Wanita yang terpanggil pun menghampiri Mitsuri. "Gimana pekerjaanmu?" tanya Kanae ramah menghangatkan suasana. Sedangkan [Name] berdiri di belakang, kebingungan bagaimana menginterupsi perbincangan keduanya. "Oh! [Name], dia Mitsuri Kanroji chan!" Setelah memberanikan diri bertanya, Kanae bergegas memperkenalkan mereka.

Embel-embel di ujung kalimat Kanae gumamkan pelan. Namun [Name] tetap mendengar 'chan' seksama. Perhatiannya menyelidik kepala hingga ujung, dan beralih ke wajah Mitsuri. Maksudnya, cantik.

Tertegun rasanya Mitsuri menyadari ke mana [Name] menatap. "Aneh, ya?"

Sungguh ia tidak berniat negative thinking. "A-- Bagus, kok. Aku suka!" puji [Name] menghentikan Kanae yang hendak memeringatinya. "Apa... kau mewarnainya? Di salon mana kau cat rambutmu, sensei?" lanjut [Name] polos. Tidak setitik pun ia berdusta. 

Berbagai ejekan yang sering Mitsuri dengar langsung terulang di kepala. "Gak malu, ya berpenampilan bebas? Guru, kok serasa ngartis." Ucapan paling menyakitkan bagi Mitsuri. Awalnya senyum cukup menjawab sindiran, lalu sampai kapan Mitsuri harus bertahan? Derita yang sedari dulu ditahan terpaksa dibagikan pada Kanae karena sulit menanggung sedih. 

Gosip bukanlah sekadar ucapan. Bukanlah opini. Bukanlah sesuatu yang ingin Mitsuri dengar.

Tidak mengherankan otak Mitsuri penuh insecure toxic. Cukup dunia mengorbankan warga demi kepuasan pribadi. Kemajuan peradaban bukan berarti keegoisan menurun. Manusia tetap sama kapan pun. 

Sejenak Mitsuri ragu. "Apa kau bilang gitu karena takut melukai perasaanku?" 

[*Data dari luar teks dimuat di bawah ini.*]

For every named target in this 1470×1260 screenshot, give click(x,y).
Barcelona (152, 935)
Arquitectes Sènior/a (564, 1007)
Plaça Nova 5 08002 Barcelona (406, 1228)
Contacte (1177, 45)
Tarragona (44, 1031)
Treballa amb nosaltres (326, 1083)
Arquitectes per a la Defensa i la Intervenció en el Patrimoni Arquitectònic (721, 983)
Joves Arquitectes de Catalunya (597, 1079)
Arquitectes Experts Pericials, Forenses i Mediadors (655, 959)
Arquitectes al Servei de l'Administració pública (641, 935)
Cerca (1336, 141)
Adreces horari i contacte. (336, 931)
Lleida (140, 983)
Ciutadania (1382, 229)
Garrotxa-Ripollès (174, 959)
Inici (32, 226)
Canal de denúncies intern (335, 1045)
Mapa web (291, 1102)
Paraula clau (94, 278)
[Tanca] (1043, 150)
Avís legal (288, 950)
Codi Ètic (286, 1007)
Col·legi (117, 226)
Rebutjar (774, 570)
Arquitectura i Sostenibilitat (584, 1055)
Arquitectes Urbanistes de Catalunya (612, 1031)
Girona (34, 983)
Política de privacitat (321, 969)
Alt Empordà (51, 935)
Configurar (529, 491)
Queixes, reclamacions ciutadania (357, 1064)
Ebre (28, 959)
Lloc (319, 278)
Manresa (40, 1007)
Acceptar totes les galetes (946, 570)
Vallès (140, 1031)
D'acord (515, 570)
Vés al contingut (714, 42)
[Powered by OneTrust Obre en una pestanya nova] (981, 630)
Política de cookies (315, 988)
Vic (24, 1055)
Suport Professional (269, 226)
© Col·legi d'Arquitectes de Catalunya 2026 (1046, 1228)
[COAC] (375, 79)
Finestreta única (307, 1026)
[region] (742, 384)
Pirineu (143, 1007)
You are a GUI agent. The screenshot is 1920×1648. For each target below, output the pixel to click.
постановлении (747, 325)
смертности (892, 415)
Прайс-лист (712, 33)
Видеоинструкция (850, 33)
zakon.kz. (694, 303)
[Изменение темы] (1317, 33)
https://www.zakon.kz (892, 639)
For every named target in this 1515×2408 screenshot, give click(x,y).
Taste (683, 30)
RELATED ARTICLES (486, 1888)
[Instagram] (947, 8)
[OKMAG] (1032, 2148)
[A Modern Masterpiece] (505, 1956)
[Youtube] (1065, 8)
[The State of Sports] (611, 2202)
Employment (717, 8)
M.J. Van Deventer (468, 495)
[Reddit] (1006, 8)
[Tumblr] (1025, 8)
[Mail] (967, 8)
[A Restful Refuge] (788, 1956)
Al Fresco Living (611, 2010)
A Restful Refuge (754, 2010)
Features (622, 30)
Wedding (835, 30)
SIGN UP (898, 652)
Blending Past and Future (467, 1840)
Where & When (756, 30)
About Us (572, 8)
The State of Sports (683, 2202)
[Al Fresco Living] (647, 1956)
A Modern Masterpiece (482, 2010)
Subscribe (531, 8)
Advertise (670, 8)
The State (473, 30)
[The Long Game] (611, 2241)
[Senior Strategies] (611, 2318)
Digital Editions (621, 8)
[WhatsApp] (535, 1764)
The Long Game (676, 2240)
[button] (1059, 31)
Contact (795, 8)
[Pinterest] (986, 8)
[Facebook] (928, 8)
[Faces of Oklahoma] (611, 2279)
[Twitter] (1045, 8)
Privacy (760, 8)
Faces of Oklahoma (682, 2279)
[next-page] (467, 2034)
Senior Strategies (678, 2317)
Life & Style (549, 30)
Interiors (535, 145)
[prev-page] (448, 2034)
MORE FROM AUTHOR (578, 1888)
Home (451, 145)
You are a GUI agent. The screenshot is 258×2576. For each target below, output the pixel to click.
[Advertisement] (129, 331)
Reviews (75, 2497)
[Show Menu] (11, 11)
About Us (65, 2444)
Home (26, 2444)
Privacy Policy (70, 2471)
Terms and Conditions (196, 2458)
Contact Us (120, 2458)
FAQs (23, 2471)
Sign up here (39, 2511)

Kali ini [Name] yang terkejut, dan Kanae ikut terdiam memperhatikan arah pembicaraan  mereka. Cara ia memandang Mitsuri sangat tulus seolah benar jika ia kagum. "Ibuku tegasnya minta ampun! Catok aja diomelin..." Sejujurnya ia tidak mengerti istilah perawatan walau sesekali ia ingin memukau.

"Alami, kok."

Rahangnya terbuka. "Hebat... kau diberkati sekali, sensei." Tercengangnya berubah senyuman lembut. 

Aroma mawar kemudian memasuki penciumannya saat Mitsuri menariknya ke pelukan. "Aw, makasih! Imutnya kamu. Apa kau mau jadi adikku?!" seru Mitsuri perlahan melepaskan dekapan, membiarkan [Name] bernapas sebentar. "Oh, kau belum memberitahuku namamu." Kuku panjang sang pilar menggaruk kepala tidak gatal.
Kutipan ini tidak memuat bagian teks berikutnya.